How to imporve accuracy/natural of lipsync

mi2think opened this issue 3 years ago · comments

I made a video comparison with Oculus Lipsync: Oculus vs Rhubarb. It looks not pleasure. The next step I'll try interpolation between two visemes. Maybe it'll looks more natural after doing this. But I'm doubt I can accomplish it like Oculus.

Take a frame of videos, I found viseme weights as below:

Oculus: Video Percent: 0.0040, Visemes:[0.0218, 0.0004, 0.0001, 0.0005, 0.0009, 0.0004, 0.0001, 0.0001, 0.0334, 0.0001, 0.5889, 0.2065, 0.0023, 0.0065, 0.1380]
Rhubarb: Video Percent: 0.0040, Visemes: E

Oculus use 15 visemes: Viseme Reference, I really do not know how they calculate weights between many visemes, just know they use deep neural network.

So any plan or suggestion on rhubarb lipsync?

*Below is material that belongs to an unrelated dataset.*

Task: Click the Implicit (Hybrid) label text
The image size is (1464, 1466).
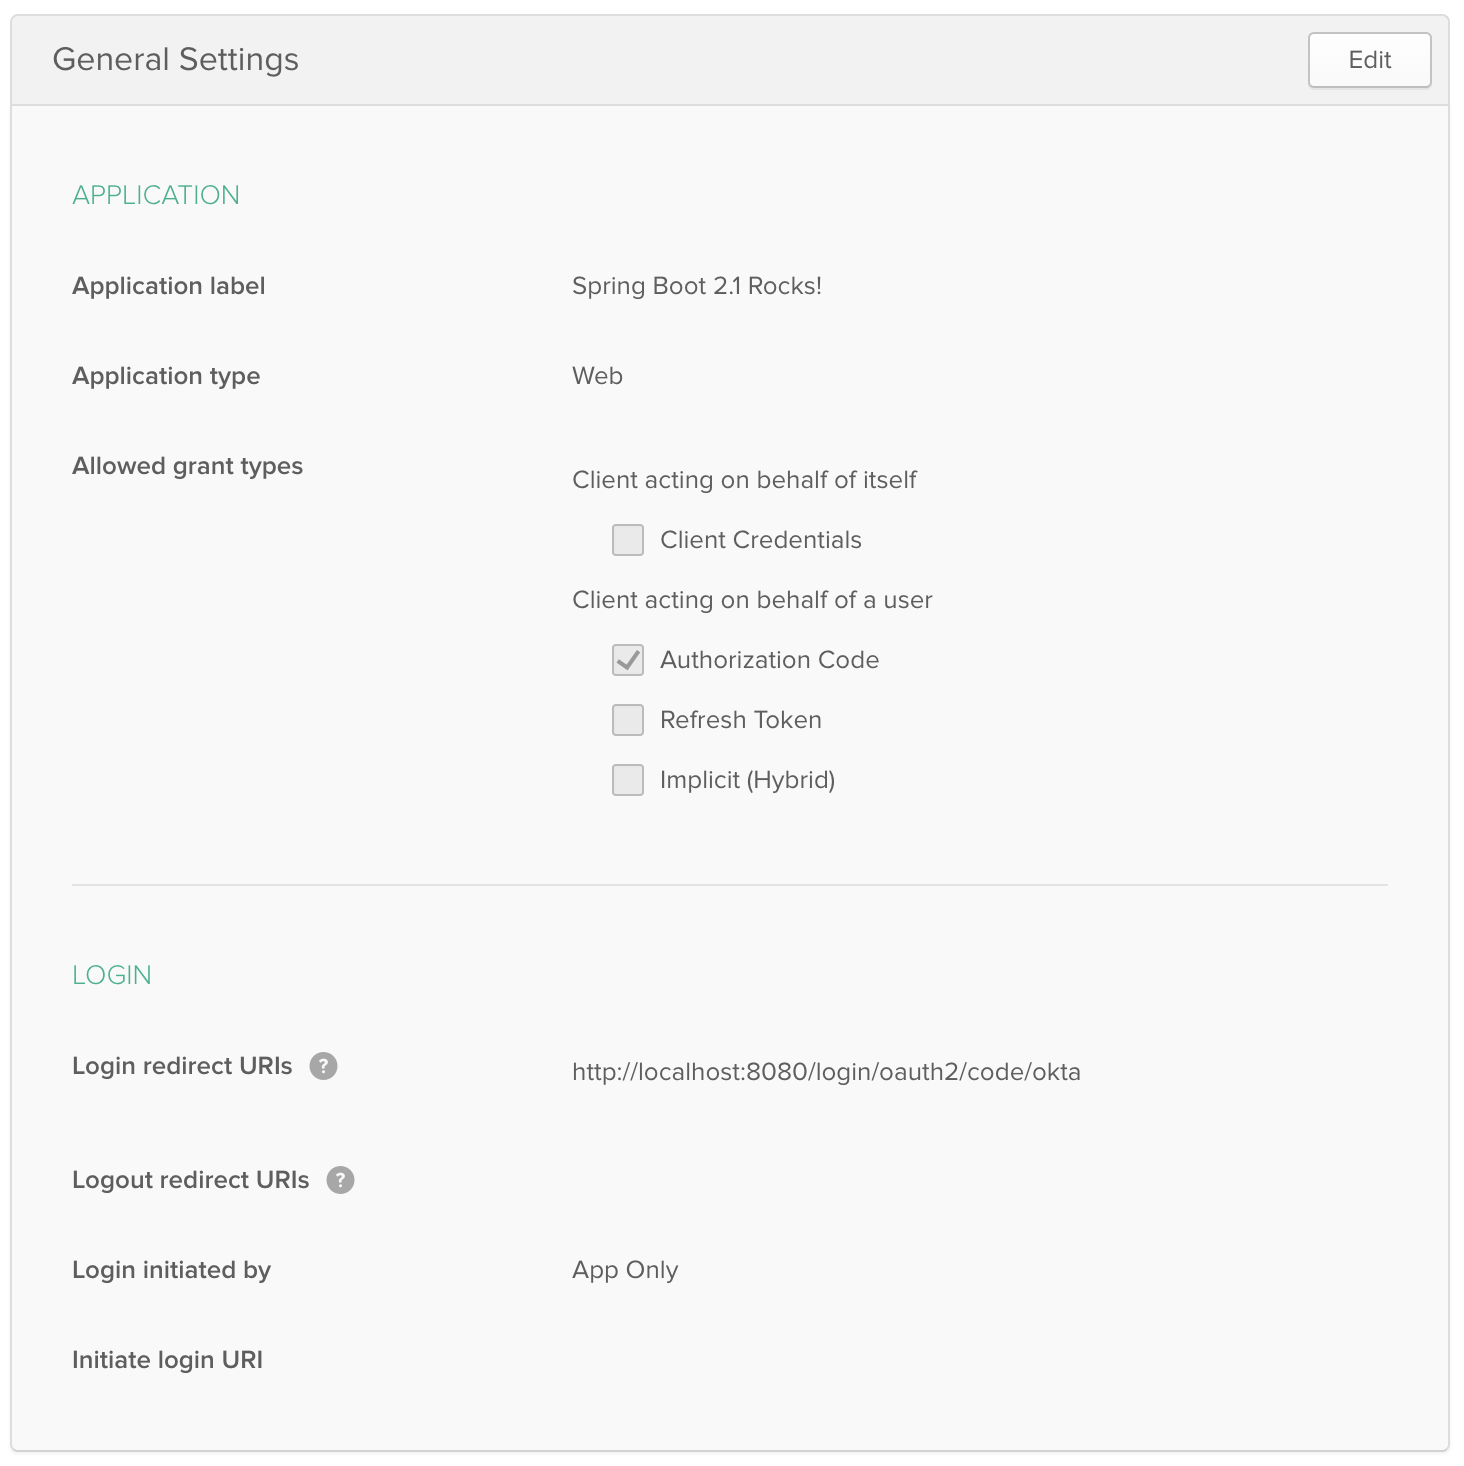Action: [x=747, y=780]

Houwb · Answer 1 · Mon Jan 25 2021 18:03:30 GMT+0800 (China Standard Time)

Update: Add interpolation between two neighboring visemes: Oculus vs Rhubarb with interpolation

Daniel Wolf · Answer 2 · Tue Jan 26 2021 15:50:17 GMT+0800 (China Standard Time)

There are multiple reasons why the Rhubarb output looks worse than the Oculus output.

The original recording has a lot of reverb. Rhubarb was developed for dry, high-quality recordings and doesn't deal well with reverb.
Rhubarb uses a much simpler architecture than Oculus without neural networks.
Rhubarb was never meant for 3D animation. In its current state, Rhubarb is optimized for cartoon-style 2D animation.

The best thing you can do to improve results is use a dry recording. But that still won't give you the kind of 3D animation you got with Oculus.